A company also must decide how to price its products for customers located in different parts of the country or world. Should the company take risk of losing the business of more distant customers by charging them higher prices to cover the higher shipping costs? Or should the company charge all customers the same prices regardless of location? Because each customer picks up its own cost, supporters of FOB pricing feel that this is the fairest way to assess freight charges. The disadvantage, however, is that Peerless will be a high-cost firm to distant customers? Uniform-delivered pricing is the opposite of FOB pricing. Here, the company charges the same price plus freight to all customers, regardless of their location. The freight charge is set at the average freight cost. Other advantages of uniform-delivered pricing are that it is fairly easy to administer and it lets the firm advertise its price nationally.
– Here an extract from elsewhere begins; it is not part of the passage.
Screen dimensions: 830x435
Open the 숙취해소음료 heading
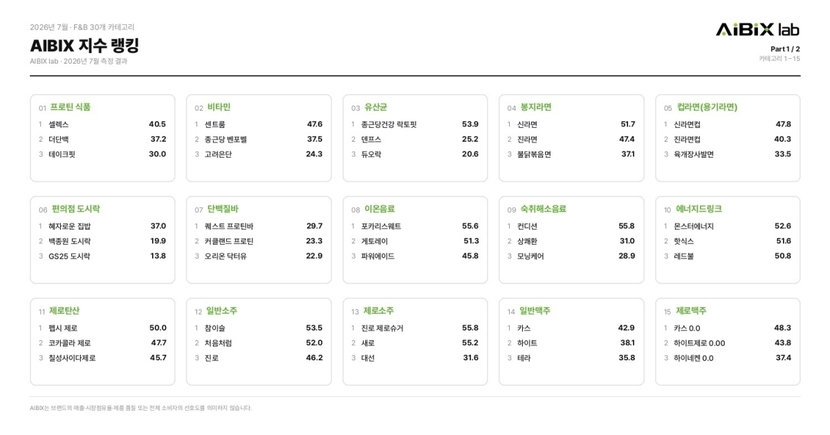(543, 209)
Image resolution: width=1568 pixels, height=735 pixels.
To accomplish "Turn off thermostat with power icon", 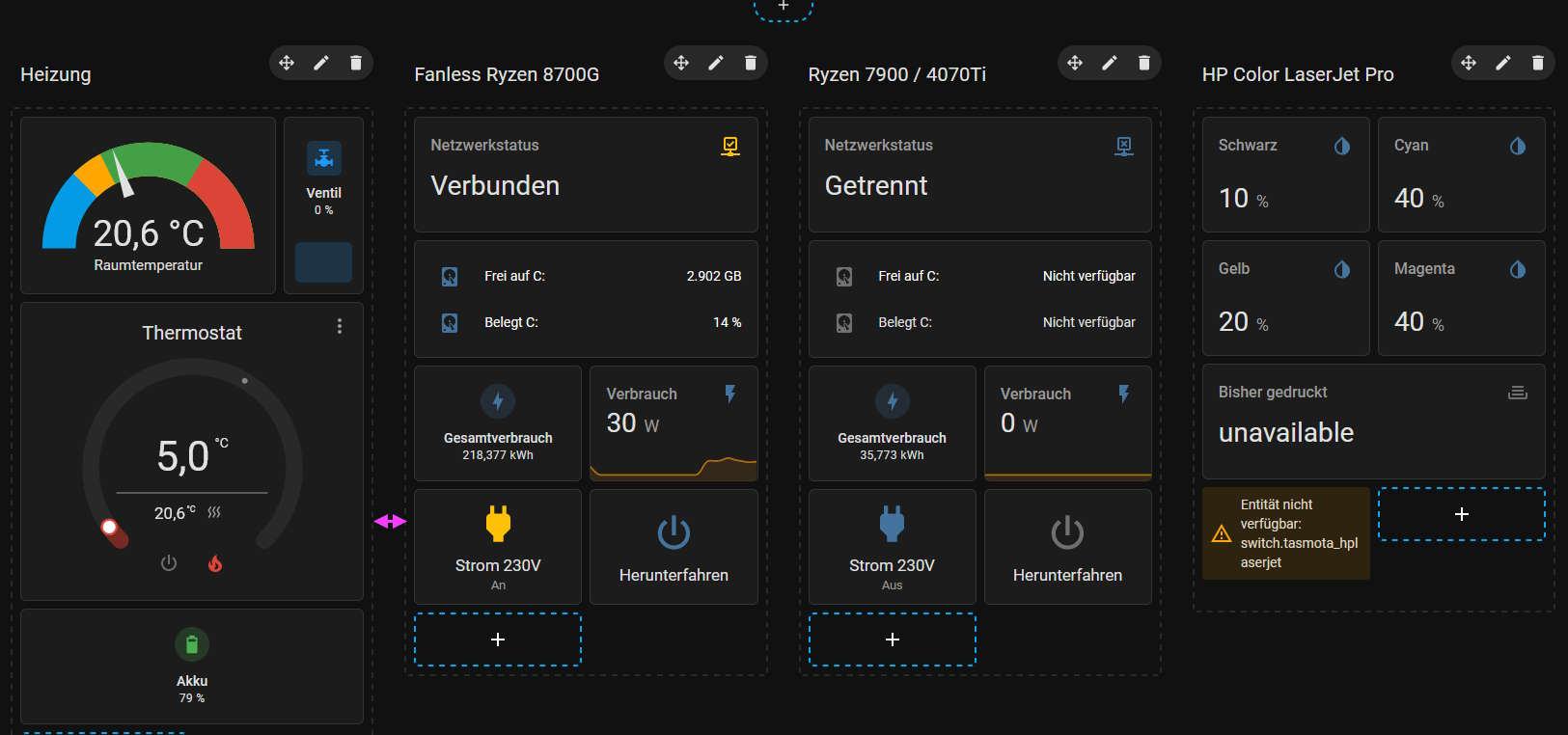I will 169,563.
Zone pricing falls between FOB-origin pricing and uniform-delivered pricing. The company sets up two or more zones. All customers within a given zone pay a single total price; the more distant the zone, the higher the price. Using base point pricing, the seller selects a given city as a "basing point" and charges all customers the freight cost from that city to the customer location, regardless of the city from which the goods are actually shipped. If all sellers used the same basing-point city, delivered prices would be the same for all customers and price competition would be eliminated. Industries such as sugar, cement, steel, and automobiles used basing-point pricing for years, but this method has become less popular today. Some companies set up multiple basing points to create more flexibility: They quote freight charges from the basing-point city nearest to the customer.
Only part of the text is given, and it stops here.